Vladimir drehte mit einer schnellen Bewegung seinen Kopf nach hinten. Ein Herr mit dunklen, lockigen Haaren und einem schwarzen Schnauzbart sah die Verkäuferin mit zusammengekniffenen Augen an. Diese zuckte mit den Achseln und machte sich daran die beiden Feuerzangenbowlen einzuschenken. Viktor grinste den Herren breit an, als sie sich mit ihren Bechern an ihm vorbei drängten. Dieser beachtete sie aber nicht weiter, schob sich stattdessen hastig an ihnen vorbei, um seine Bestellung aufzugeben. Sie entschieden sich für einen Stehtisch in der Nähe des Kinderkarussells. Musik dröhnte aus alten Lautsprechern und klang etwas blechern. Viktor versuchte mitzusingen. Er hopste ein paar Mal im Takt der Musik und riss seine Arme nach oben, bevor sie beide in Gelächter ausbrachen. Am Kinderkarussell war mehr los als auf dem Rest des Weihnachtsmarktes. Eine Frau, die mit drei kleinen Kindern unterwegs war, sah zu ihnen hinüber und bedeutete den Kindern auf die andere Seite des Karussells zu gehen. Die drei verdrehten ihre Köpfe nach den beiden großen Jungs und der kleine Junge wäre fast über seine eigenen Füße gestolpert. Aber Vladimir und Viktor achteten nicht auf die Frau oder die Kinder. Sie prosteten sich zu und lachten laut. Beide nahmen sie einen tiefen Schluck aus ihren Tassen. Als die Tassen leer waren zog Viktor los, um Nachschub zu holen. Vladimir legte seine Ellbogen auf den Stehtisch und stützte seinen Kopf mit beiden Händen auf.

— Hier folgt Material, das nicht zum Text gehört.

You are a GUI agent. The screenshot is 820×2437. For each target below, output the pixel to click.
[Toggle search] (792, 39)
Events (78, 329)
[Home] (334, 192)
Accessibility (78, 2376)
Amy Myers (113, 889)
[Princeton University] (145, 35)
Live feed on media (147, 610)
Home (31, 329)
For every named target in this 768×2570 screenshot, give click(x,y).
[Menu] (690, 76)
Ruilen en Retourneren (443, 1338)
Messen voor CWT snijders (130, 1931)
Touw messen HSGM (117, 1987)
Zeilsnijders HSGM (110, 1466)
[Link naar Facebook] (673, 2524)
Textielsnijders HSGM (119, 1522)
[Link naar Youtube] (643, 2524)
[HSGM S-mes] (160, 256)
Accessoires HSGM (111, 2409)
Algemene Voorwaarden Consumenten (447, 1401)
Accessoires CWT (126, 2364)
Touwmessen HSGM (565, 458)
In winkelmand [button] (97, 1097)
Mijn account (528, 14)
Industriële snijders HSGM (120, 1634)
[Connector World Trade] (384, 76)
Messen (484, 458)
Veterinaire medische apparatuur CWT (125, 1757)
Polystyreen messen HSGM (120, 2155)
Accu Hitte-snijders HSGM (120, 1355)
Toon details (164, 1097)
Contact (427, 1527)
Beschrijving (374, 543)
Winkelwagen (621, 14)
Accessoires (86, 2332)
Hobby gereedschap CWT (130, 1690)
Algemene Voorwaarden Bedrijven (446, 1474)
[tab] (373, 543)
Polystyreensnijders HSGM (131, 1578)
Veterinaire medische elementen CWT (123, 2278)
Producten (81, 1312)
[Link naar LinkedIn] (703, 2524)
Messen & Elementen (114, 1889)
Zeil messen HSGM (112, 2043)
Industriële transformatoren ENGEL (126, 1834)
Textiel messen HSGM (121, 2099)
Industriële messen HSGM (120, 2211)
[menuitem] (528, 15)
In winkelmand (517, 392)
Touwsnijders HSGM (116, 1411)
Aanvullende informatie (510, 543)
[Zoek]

Er lächelte während er dem warmen Gefühl in seiner Magengegend nachspürte. Mit leerem Blick starrte er auf das Karussell, das sich langsam im Kreis drehte. Er bemerkte nicht, wie die Frau mit den drei Kindern immer wieder zu ihm hinüber äugte, während die Kinder sie um eine weitere Fahrt anbettelten. Die Frau wollte die drei Quälgeister alle in einen der großen Wagen setzen, aber der kleine Junge bestand darauf auf einem Pferd zu sitzen. Schließlich ließ sie ihm seinen Willen. Vladimir überlegte, warum eigentlich nur Pferde und Wägen auf diesem alten Karussell waren. Er beobachtete den kleinen Jungen, der mit strahlendem Gesicht und hoch erhobenen Kopf auf dem Pferd saß und plötzlich bekamen seine hellen Augen einen glasigen Ausdruck. Einen Moment lang schien es ihm als würde der Kleine ihm direkt in die Augen sehen und seine Gedanken lesen. Vladimir schreckte auf, als Viktor ihm die zweite Tasse vor die Nase stellte. Laut prosteten sie sich zu und er nahm einen tiefen Schluck.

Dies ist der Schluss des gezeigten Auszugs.